Schemas (and utypes)

Tue Jul 21 09:33:38 PDT 2009

Arnold, hello.

On 2009 Jul 2, at 16:51, Arnold Rots wrote:

> You touch on one of the central issues that have made me very
> uncomfortable with Utypes (but I assuem everyone is well aware that I
> don't like them). See below.

I've taken the liberty of adjusting the subject line here, partly (and  
_very_ importantly) in order to keep this separate from the ongoing  
what-is-a-utype discussion, but also because I believe your points  
touch on a larger and interesting issue to do with schemas in  
general.  By 'schemas' here, I mean RDBMS or XML Schemas (in RDF  
'schema' means something different).

>> This is presuming that ns:target.class isn't one of those utypes that
>> only makes sense when it's coordinated with a set of other utypes  
>> from
>> the same model (the goal 1 of utypes, as I understand it).  If it
>> makes sense by itself, then that's excellent, it means that it's been
>> artfully repurposed here, and an application can reliably/safely
>> understand this bit of XML without necessarily having heard of the
>> <whatisit> element before.
>
> This is the crux of the matter. A model never consists of a single
> item. It is usually described by a set of information items (for lack
> of a better term) that together convey the full meaning that the
> author intends to convey.

I agree with that to a pretty good approximation.  However, a key  
point in your remark is "the full meaning that the author intends to  
convey", to which we can add "the full meaning that the reader intends/ 
hopes/aspires to extract", which may be very different.

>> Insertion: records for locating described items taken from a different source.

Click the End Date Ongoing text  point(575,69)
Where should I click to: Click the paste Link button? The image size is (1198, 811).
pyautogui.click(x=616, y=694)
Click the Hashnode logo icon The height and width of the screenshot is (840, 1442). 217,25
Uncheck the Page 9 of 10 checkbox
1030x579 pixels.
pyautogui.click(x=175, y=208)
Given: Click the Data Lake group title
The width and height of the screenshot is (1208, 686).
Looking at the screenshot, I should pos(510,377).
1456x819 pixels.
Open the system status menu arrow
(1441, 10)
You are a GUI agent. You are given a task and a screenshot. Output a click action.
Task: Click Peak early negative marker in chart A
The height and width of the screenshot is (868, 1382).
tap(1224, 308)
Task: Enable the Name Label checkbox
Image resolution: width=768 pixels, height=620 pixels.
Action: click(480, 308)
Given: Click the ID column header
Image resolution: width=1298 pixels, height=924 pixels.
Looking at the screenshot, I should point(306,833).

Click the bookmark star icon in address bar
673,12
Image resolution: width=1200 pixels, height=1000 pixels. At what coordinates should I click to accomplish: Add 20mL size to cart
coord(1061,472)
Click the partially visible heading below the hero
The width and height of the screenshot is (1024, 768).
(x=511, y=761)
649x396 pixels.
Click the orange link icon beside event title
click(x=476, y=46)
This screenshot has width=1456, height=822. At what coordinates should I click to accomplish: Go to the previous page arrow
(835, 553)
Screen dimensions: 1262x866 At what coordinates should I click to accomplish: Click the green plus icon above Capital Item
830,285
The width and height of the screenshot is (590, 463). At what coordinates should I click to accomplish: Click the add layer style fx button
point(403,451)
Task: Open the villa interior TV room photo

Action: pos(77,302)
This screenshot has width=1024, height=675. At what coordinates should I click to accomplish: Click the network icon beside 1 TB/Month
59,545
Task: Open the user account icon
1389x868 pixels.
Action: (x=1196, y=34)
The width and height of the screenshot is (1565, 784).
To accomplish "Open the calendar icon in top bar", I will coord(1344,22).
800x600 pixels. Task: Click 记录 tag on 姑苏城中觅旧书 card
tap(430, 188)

> The problem with Utypes is that it allows cherry picking of
> information items with no guarantee that the information is complete,
> or even makes sense. Consistency, completeness, and uniquenness have
> been abandoned.

You say "cherry picking", I say "loose coupling".  I want to argue  
that utypes, like simple schemas, do indeed "[allow] cherry picking of  
information items with no guarantee that the information is complete,  
or even makes sense", but that this is not a practical problem.

I presume you're thinking of the consistency which the STC schema  
provides, by virtue of its _syntactical_ insistence that all the  
elements of a point's coordinates (for example) are included in a  
message.  I recall watching STC discussions on the virtues or vices of  
defaulting versus explicit 'not known' remarks, and as you know I'm  
aware of many of the complications of specifying astronomical  
coordinate systems.

In the more-or-less loosely coupled network environment we're all  
talking about, which is too complicated for one-size-fits-all rules, I  
believe that this level of syntactical specification adds consistency  
at the expense of adding brittleness and unnecessary complication.   
That is because, ultimately, the schema doesn't add much value to the  
message: if there are relevant information items missing from the  
message then it is the consuming application -- and _only_ the  
consuming application -- which is competent to say so, and to default,  
fail, or respond appropriately to the originator.  Further, a message  
could pass even the most stringent syntactic validation and still be  
nonsense as far as the application is concerned.

Thus schemas can act as sanity-checks and no more.  They don't  
realistically relieve the consuming application from any  
responsibility for error-checking.[1]

What that means in turn is that the _real_ role of schemas and utypes  
is a fairly modest one, concerned simply with indicating which parts  
of a message are to be identified as what, at a syntactic level or not  
much higher (this is the intuition behind "a pointer into a data  
model").

The job of reassembling all these information items into a datamodel  
instance, ontology, java-object, FITS file or whatever you want, is a  
job which happens at a different layer, and it's in that layer that  
appropriate cherry-picking will be accepted, and inappropriate cherry- 
picking rejected, depending on the needs of the application that's  
doing the reassembling.  The utype model is therefore a good match to  
a world of heterogeneous applications, data and uses (my suggestions  
are intended to make this good match better, but the utype model is a  
good one nevertheless).

Best wishes,

Norman

[1] I wouldn't go as far as to say that schemas are useless.  I can  
see that there are some situations where code-generation is useful,  
and they can provide for contract checking ("whose fault is it that  
this message couldn't be parsed?"), but they don't have the semi- 
magical properties that would warrant the amount of interop agony  
sustained when arguing over them.

-- 
Norman Gray  :  http://nxg.me.uk
Dept Physics and Astronomy, University of Leicester, UK